▶ _Work request A_: Update the abstract on labor after a previous cesarean section by reproducing it from "Study design: A" to "to December 2020.", with "conducted" replaced by "carried out".
▶ _Work request B_: Please write what comes next in the abstract on labor after a previous cesarean section, picking up after its last sentence.

▶ _Text block_:
==================================================
Study design: A cross-sectional study
Place and Duration: This study was conducted at Armed Forces Hospital Alhada Taif Saudi Arabia from January 2020 to December 2020.
Methodology: Following a consecutive and purposive sampling method, the study comprised 50 pregnant women between 37 and 42 weeks of gestational age who had previously undergone one cesarean section. A woman's vital signs, such as temperature, pulse, respiration, and blood pressure, were recorded hourly during spontaneous or induced labor, along with continuous electronic fetal monitoring via cardiotocography, petrography, and uterine monitoring contractions to identify scar dehiscence sooner by identifying maternal tachycardia in the absence of fever, vaginal bleeding, scar tenderness, and changes in the fetal heart rate
Results: Out of the 50 pregnant women 16 had vaginal deliveries (32%), and 34 had emergency cesarean sections (68 percent). Both vaginal and cesarean sections were most common in the 20- 30 year age range. In terms of prenatal care, 13 instances (81.25%) of vaginal deliveries were regular. Fetal survival rates were 14 (87.5 percent) and 33 (97.05 percent) in vaginal & cesarean births, respectively. When comparing the number of maternal problems, the vaginal delivery group had no complications.
==================================================
[Items drawn from a dataset]
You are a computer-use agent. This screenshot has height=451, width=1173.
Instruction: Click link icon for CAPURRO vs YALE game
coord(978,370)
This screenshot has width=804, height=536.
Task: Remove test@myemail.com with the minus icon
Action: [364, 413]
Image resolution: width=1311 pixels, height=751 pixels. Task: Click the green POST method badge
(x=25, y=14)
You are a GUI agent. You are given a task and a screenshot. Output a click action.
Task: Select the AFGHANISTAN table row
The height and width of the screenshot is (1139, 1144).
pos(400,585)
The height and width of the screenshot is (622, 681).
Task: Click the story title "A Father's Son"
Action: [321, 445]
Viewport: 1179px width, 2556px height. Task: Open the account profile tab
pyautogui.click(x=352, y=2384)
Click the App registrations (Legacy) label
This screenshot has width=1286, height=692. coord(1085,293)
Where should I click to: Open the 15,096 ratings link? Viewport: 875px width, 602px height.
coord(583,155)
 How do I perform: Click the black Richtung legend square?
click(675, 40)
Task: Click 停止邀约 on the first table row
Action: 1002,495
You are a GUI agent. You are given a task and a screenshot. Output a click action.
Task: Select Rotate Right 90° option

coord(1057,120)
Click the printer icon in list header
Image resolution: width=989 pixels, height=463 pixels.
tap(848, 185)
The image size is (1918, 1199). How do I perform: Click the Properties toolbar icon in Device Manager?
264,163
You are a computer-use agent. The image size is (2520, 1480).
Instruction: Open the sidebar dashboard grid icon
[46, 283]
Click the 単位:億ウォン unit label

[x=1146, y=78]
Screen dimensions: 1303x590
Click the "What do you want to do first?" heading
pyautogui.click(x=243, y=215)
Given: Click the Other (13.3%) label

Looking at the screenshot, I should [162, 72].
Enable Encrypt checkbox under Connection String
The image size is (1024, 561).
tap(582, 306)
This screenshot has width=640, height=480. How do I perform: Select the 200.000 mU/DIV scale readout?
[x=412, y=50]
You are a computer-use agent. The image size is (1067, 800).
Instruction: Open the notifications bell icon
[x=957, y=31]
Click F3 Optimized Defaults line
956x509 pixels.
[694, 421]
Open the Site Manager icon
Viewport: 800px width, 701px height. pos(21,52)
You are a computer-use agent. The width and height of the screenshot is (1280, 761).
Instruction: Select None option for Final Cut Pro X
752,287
==================================================
▶ _Reply A_:
Study design: A cross-sectional study
Place and Duration: This study was carried out at Armed Forces Hospital Alhada Taif Saudi Arabia from January 2020 to December 2020.

▶ _Reply B_:
Conclusion: In this study, it was observed that effective prenatal care is crucial and that it is linked to a higher rate of vaginal birth in pregnancies with a previous cesarean section. Postpartum bleeding was more common in the vaginal birth group, whereas wound infection was more common in the cesarean delivery group. In previous cesarean deliveries, the trial of labor results is acceptable, effective, and safe for both mother and fetus. Advanced surgical techniques, safe anesthetic, blood transfusion facilities, and modern electronic devices for monitoring the fetus throughout the intrapartum period made this possible.